List Comprehension Patterns

Many programming languages have some variant of list comprehension syntax. For example Haskell:

[ 2 * x | x <- [2,3,5,7,11]]

The part after the | is the scan specifier x <- [2,3,5,7,11], where the scan variable x ranges over the elements of the scan sequence [2,3,5,7,11]. The result expression 2 * x is evaluated for each element of the resulting sequence, using the scan variables from the scan specifier(s).

Kawa's new (and experimental) List Comprehension Patterns separate these two parts by making the scan specifier part of the more general pattern-matching feature. The result expression can be widely separated from the scan specifier, as long is it within the lexical scope of any scan variable it uses. For example they can be in separate REPL commands (the #|kawa:N# is the REPL prompt).

First, some simple variable definions, using the Kawa-specific ! (which is like define extended to patterns):

#|kawa:1|# (! A [2 3 5 7 11])
#|kawa:2|# (! [A0 A1 A2 A3 A4] A)

The first line binds the variable A to the result of evaluating the sequence literal [2 3 5 7 11]. The second illustrates matching the pattern [A0 A1 A2 A3 A4] against the value of A, which causes A0...A4 to be matched against corresponding elements of A:

#|kawa:3|# (+ A1 A4)
14

Finally, here is a list comprehension (or scan) pattern:

#|kawa:4|# (! [a ...] A)

This declares a to be a scan variable that ranges over the elements of the scan sequence A. You can only use a scan variable inside a scan context:

#|kawa:5|# a
/dev/stdin:2:1: using scan variable a while not in scan context

A scan context is an expression that is followed by ellipsis. The expression is evaluated once for each value of the corresponding scan variable(s), and the result sequence is spliced into its context. Here the scan context is the expression (* 2 a), which doubles the corresponding element a:

#|kawa:6|# [(* 2 a) ...]
[4 6 10 14 22]

This use of ellipsis is inspired by the syntax-rules macro transformers of Scheme.

A scan variable can be used multiple times in the same scan context (ellipsis expression):

#|kawa:7|# [a ... a ...]
[2 3 5 7 11 2 3 5 7 11]
#|kawa:8|# [(* a a) ...]
[4 9 25 49 121]

Ellipses expressions are useful not just in sequence literals, but in the argument list of a procedure call, where the resulting sequence is spliced into the argument list. This is especially useful for functions that take a variable number of arguments, because that enables a convenient way to do fold/accumulate/reduce operations. For example:

#|kawa:9|# (+ a ...)
28

because 28 is the result of (+ 2 3 5 7 11).

An elegant way to implement dot product:

(define (dot-product [x ...] [y ...])
  (+ (* x y) ...))
_ _ _ _ _ _ _
WRITTEN REQUEST 1: Render every line of the records as a Markdown table with the columns Row and Line, leaving out blank lines and the pictures.
The text above and the records below have nothing to do with each other.
_ _ _ _ _ _ _
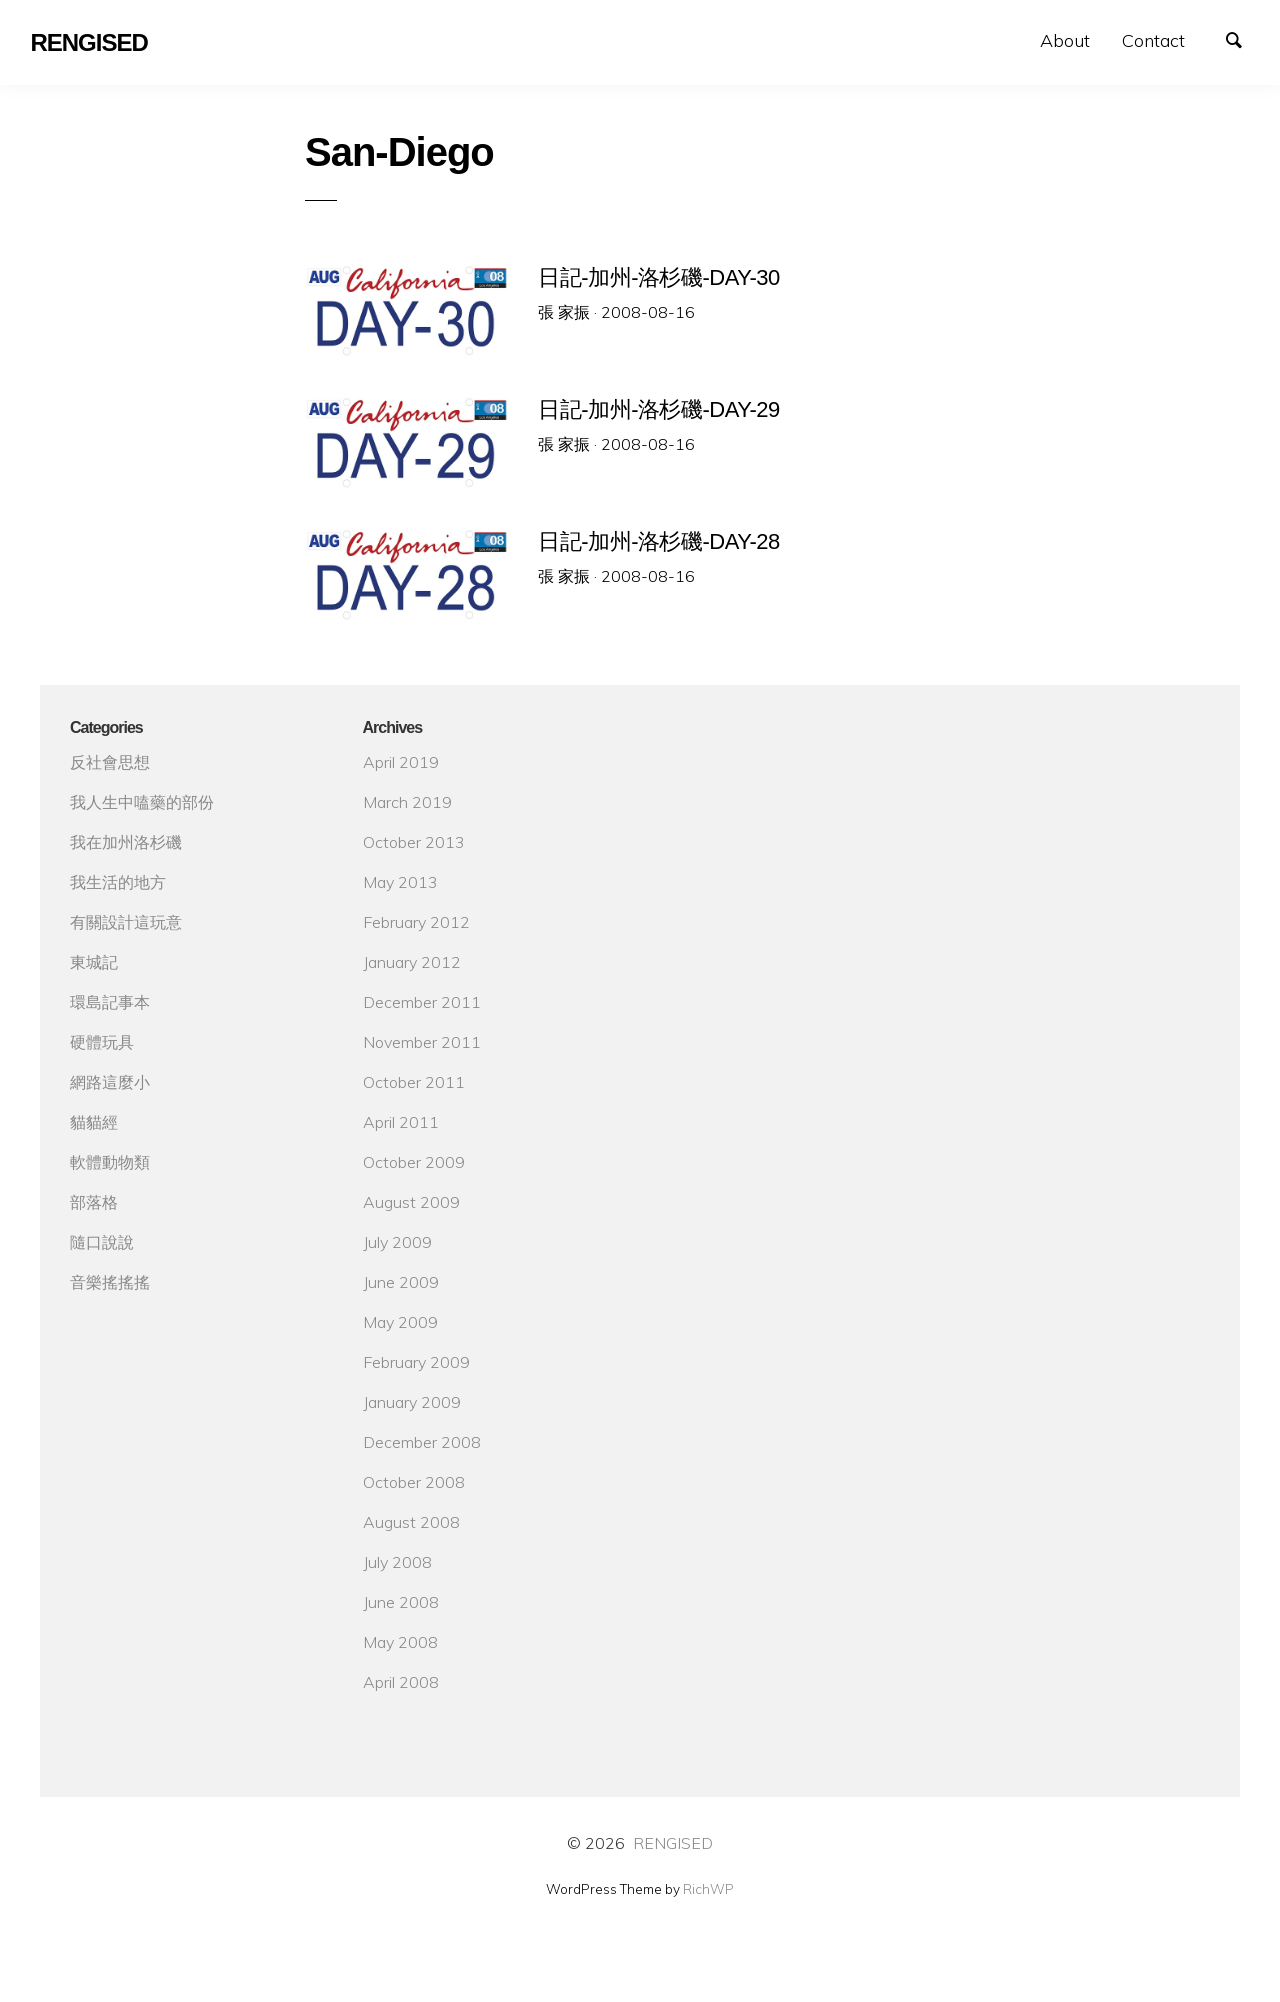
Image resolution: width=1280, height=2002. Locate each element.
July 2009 (397, 1242)
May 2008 (400, 1642)
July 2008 (397, 1562)
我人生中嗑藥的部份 (142, 802)
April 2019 (401, 762)
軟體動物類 (110, 1162)
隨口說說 (102, 1242)
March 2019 (407, 802)
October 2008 (414, 1482)
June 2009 (401, 1282)
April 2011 (401, 1122)
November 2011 (422, 1042)
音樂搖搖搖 (110, 1282)
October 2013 (414, 842)
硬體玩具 (102, 1042)
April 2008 (401, 1682)
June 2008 (401, 1602)
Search (1244, 38)
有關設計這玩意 (126, 922)
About (1065, 40)
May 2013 (400, 882)
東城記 (94, 962)
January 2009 (412, 1402)
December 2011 (422, 1002)
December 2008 (422, 1442)
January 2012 (412, 962)
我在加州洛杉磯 (126, 842)
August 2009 (411, 1202)
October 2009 (414, 1162)
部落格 (94, 1202)
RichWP (708, 1889)
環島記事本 (110, 1002)
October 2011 (414, 1082)
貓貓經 (94, 1122)
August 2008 (411, 1522)
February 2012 (416, 922)
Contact (1153, 40)
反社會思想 (110, 762)
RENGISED (673, 1843)
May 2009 (400, 1322)
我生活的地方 (118, 882)
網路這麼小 (110, 1082)
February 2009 (416, 1362)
_ _ _ _ _ _ _
WRITTEN REQUEST 2: Continue the text on Kawa's list comprehension patterns from where it stops.

WRITTEN ANSWER 1:
| Row | Line |
|---|---|
| 1 | Image resolution: width=1280, height=2002. Locate each element. |
| 2 | July 2009 (397, 1242) |
| 3 | May 2008 (400, 1642) |
| 4 | July 2008 (397, 1562) |
| 5 | 我人生中嗑藥的部份 (142, 802) |
| 6 | April 2019 (401, 762) |
| 7 | 軟體動物類 (110, 1162) |
| 8 | 隨口說說 (102, 1242) |
| 9 | March 2019 (407, 802) |
| 10 | October 2008 (414, 1482) |
| 11 | June 2009 (401, 1282) |
| 12 | April 2011 (401, 1122) |
| 13 | November 2011 (422, 1042) |
| 14 | 音樂搖搖搖 (110, 1282) |
| 15 | October 2013 (414, 842) |
| 16 | 硬體玩具 (102, 1042) |
| 17 | April 2008 (401, 1682) |
| 18 | June 2008 (401, 1602) |
| 19 | Search (1244, 38) |
| 20 | 有關設計這玩意 (126, 922) |
| 21 | About (1065, 40) |
| 22 | May 2013 (400, 882) |
| 23 | 東城記 (94, 962) |
| 24 | January 2009 (412, 1402) |
| 25 | December 2011 (422, 1002) |
| 26 | December 2008 (422, 1442) |
| 27 | January 2012 (412, 962) |
| 28 | 我在加州洛杉磯 (126, 842) |
| 29 | August 2009 (411, 1202) |
| 30 | October 2009 (414, 1162) |
| 31 | 部落格 (94, 1202) |
| 32 | RichWP (708, 1889) |
| 33 | 環島記事本 (110, 1002) |
| 34 | October 2011 (414, 1082) |
| 35 | 貓貓經 (94, 1122) |
| 36 | August 2008 (411, 1522) |
| 37 | February 2012 (416, 922) |
| 38 | Contact (1153, 40) |
| 39 | 反社會思想 (110, 762) |
| 40 | RENGISED (673, 1843) |
| 41 | May 2009 (400, 1322) |
| 42 | 我生活的地方 (118, 882) |
| 43 | 網路這麼小 (110, 1082) |
| 44 | February 2009 (416, 1362) |

WRITTEN ANSWER 2:
When an ellipse expression references two or more distinct scan variables then they are scanned in parallel. That does not (necessarily) imply muliple threads, but that the first element of the scan result is evaluated using the first element of all the scan sequences, the second element of the result uses the second element of all the scan sequences, and so on.

Sub-patterns in ellipsis patterns

The form before ... in a pattern is itself a (sub-)pattern. For example, the sub-pattern may include a type specifier, which applies to each element:

#|kawa:11|# (define (isum [x::integer ...]) (+ x ...))
#|kawa:12|# (isum [4 5 6])
15
#|kawa:12|# (isum [4 5.1 6])
Argument #1 (null) to 'isum' has wrong type
	at gnu.mapping.CallContext.matchError(CallContext.java:189)
	at atInteractiveLevel-6.isum$check(stdin:11)
	...

(The stack trace line number stdin:11 is that of the isum definition.)

You can nest ellipsis patterns, allowing matching against sequences whose elements are sequences.

#|kawa:31|# (define (fun2 [[x ...] ...] [y ...])
#|.....32|#   [[(+ x y) ...] ...])
#|kawa:33|# (fun2 [[1 2 3] [10 11 12]] [100 200])
[[101 102 103] [210 211 212]]

Note that x is double-nested, while y is singly-nested.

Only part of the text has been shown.